__Exercise instructions__.
1. List every named CUO project, drill target, or prospect that the CUO forum thread below mentions.
2. Write the next part of the CUO forum thread below, picking up right after its final sentence.

__Article__.
I've been happy with this stock so far, seems to be holding up well

Wish I got on board when MBL did though


----------



## michael_selway (15 September 2007)

Does CUO have a limited mine life?

*EPS(c) PE Growth 
Year Ending 30-06-07 -2.3 -- -- 
Year Ending 30-06-08 18.0 5.5 -- 

Earnings and Dividends Forecast (cents per share) 
2006 2007 2008 2009 
EPS -0.2 -2.3 18.0 19.6 
DPS 0.0 0.0 0.0 5.0 *

Thanks

MS


----------



## jman2007 (3 October 2007)

michael_selway said:


> Does CUO have a limited mine life?
> 
> *EPS(c) PE Growth
> Year Ending 30-06-07 -2.3 -- --
> ...




Hi Michael,

I am unsure what the expected mine life of their flagship project, Lady Annie currently is. Tbh, I get the impression that the dimensions in some of the lodes have yet not been fully constrained and that we can expect some of this information to be factored into the resource model in the future. But really, for a company to now be in full-scale production after it's inception after only 2 years is an incredible achievment.

Remember that CUO have an impressive array of at least 10-11 drill-ready targets such as Buckley River and Lady Maggie and that future share price levers may hinge more on their exploration success, rather than resource extensions at Lady Annie.

Cheers!
jman2007


----------



## jman2007 (24 December 2007)

Hey troops,

Time to spark this thread up again I think.  

CUO continue to add tonnage to the Lady Annie Global resource, the Anthill prospect has returned 3.9MT at 1.1% Cu.  The global Lady Annie Project Mineral Resource inventory now stands at 40 Mt at 0.9% Cu for 358,700 tonnes of contained copper metal underpinning a potential expansion to achieve a 30,000 tpa annual copper production rate.

__Material provided__.
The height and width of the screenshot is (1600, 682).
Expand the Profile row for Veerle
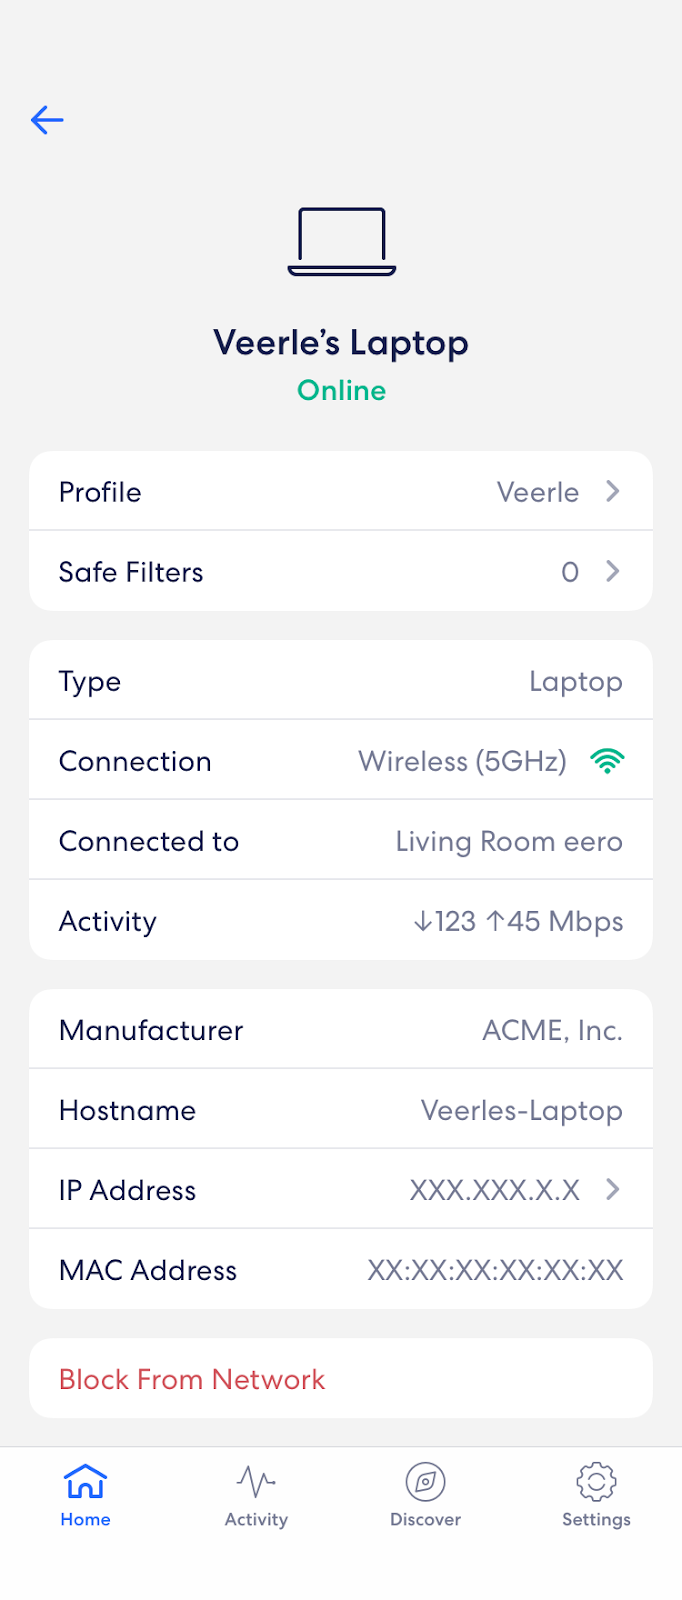pyautogui.click(x=341, y=491)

__Answers to the problems__.
1. Lady Annie, Buckley River, Lady Maggie, Anthill

2.
The global Mineral Resource inventory now established represents an *86% increase in tonnage and contained copper compared to one year ago.*

I said back in October that further sp triggers would hinge more on exploration success, and this seems to be the way it's playing out.  Resource extensions this year have been largely achieved in incremental fasion, and not all in the same place.  IMO, this has gone largely unnoticed by the market.

To underpin a 10yr 30,000tpa operation at Lady Annie, they need 300,000T of contained Cu, and they have achieved this.  The exploration budget for 08 will most likely reflect the increase in exploration in the coming 12 months.


----------



## muddy waters (4 January 2008)

I 've had a nice ride on CUO and thought I would reinvent the wheel with URL (next door neighbour  to CUO and Mt ISA)

Purchased @ 0.096c and is now about 0.091c a year later.

Anyone heard any good oil on URL - I couldn't find a thread.


----------



## jman2007 (29 January 2008)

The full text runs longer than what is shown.